== Listed records ==

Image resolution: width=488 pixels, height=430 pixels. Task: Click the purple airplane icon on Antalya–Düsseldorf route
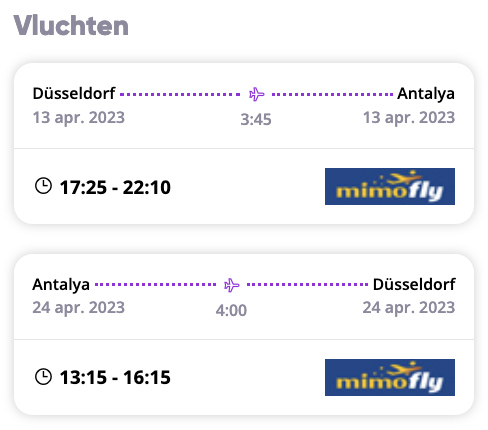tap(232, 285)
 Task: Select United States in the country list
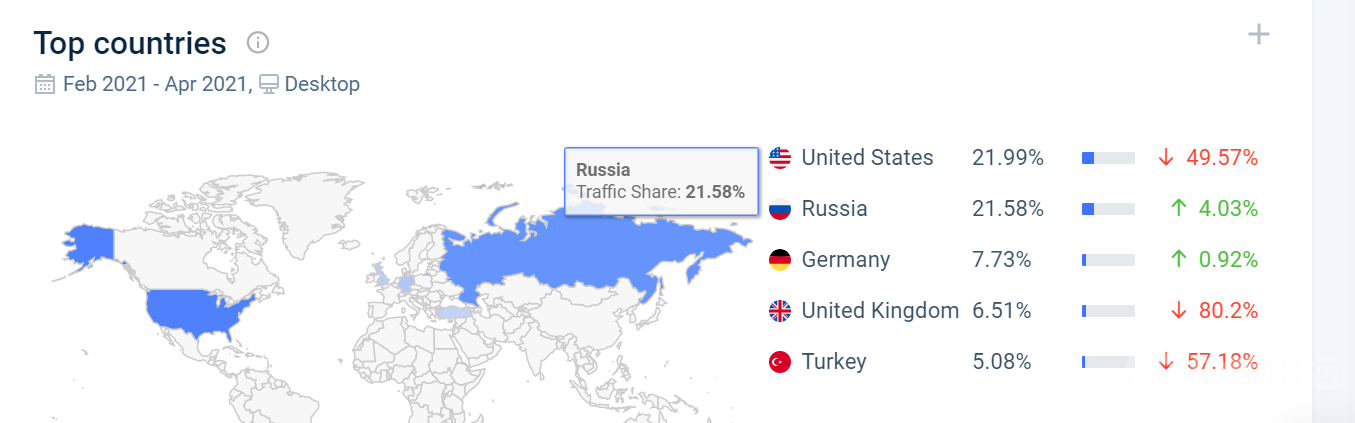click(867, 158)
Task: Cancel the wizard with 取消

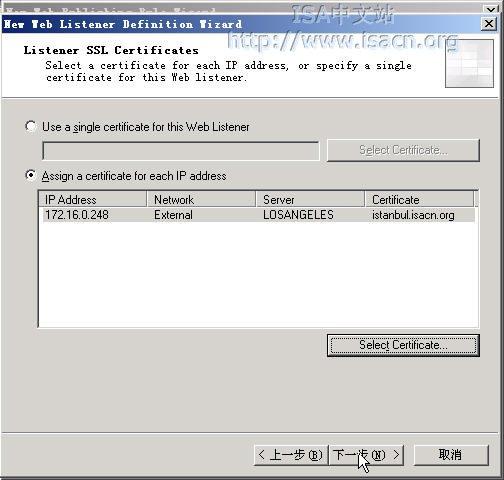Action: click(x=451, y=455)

===
== Listed records ==

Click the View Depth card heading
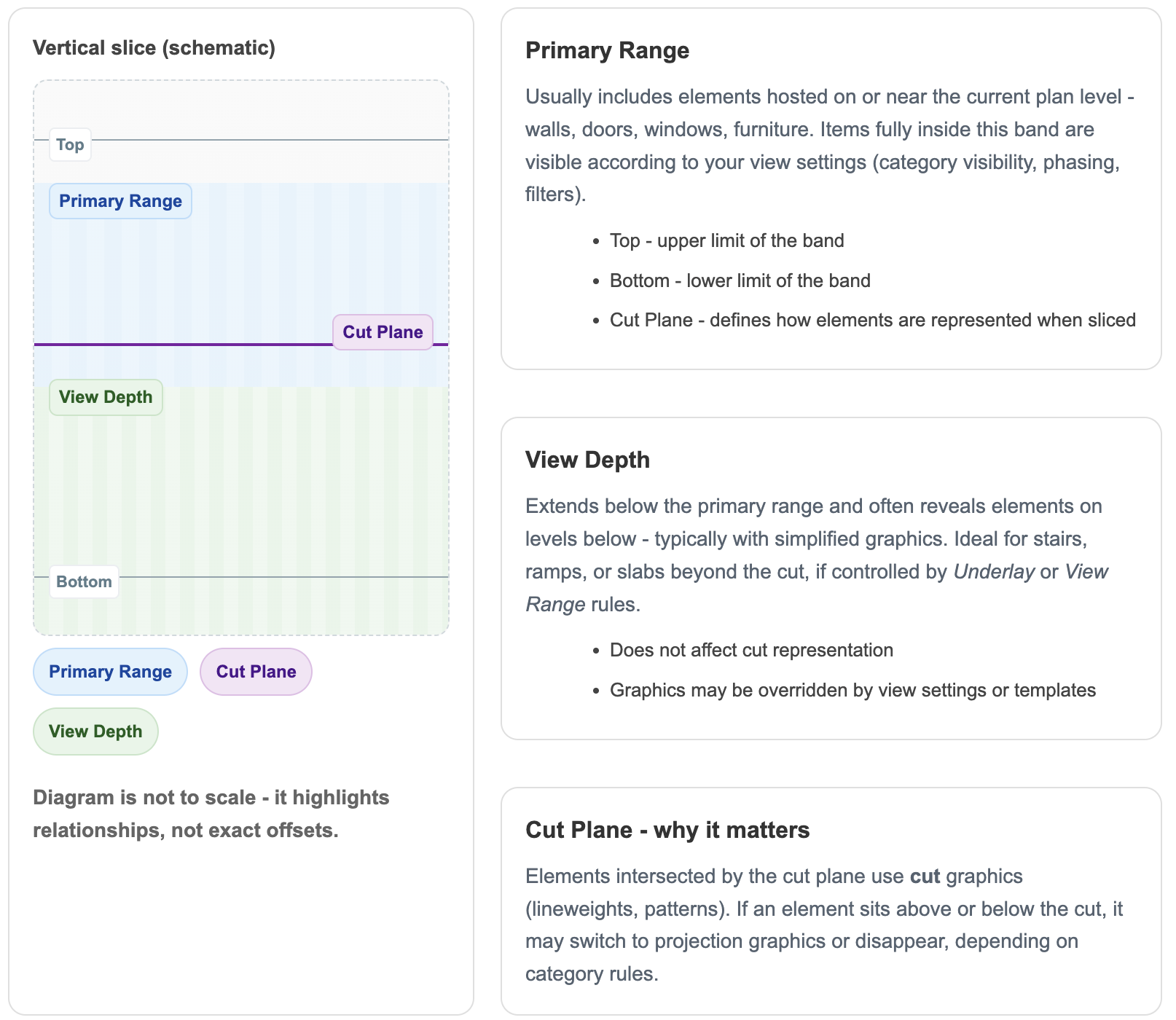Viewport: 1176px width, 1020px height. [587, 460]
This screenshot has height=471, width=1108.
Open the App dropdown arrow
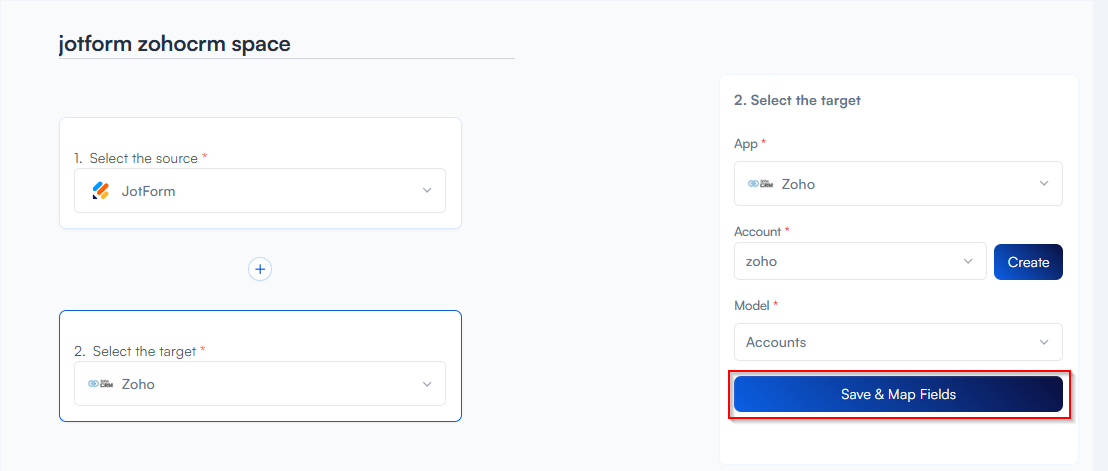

===
== Listed records ==

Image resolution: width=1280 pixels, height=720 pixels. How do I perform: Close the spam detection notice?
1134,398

===

◆ Task statement:
In the entries above, please find the line with "This screenshot has height=471, width=1108." and the line with "Open the App dropdown arrow", then write out exactly those two lines and every line between them, and nothing more.

◆ Answer to the problem:
This screenshot has height=471, width=1108.
Open the App dropdown arrow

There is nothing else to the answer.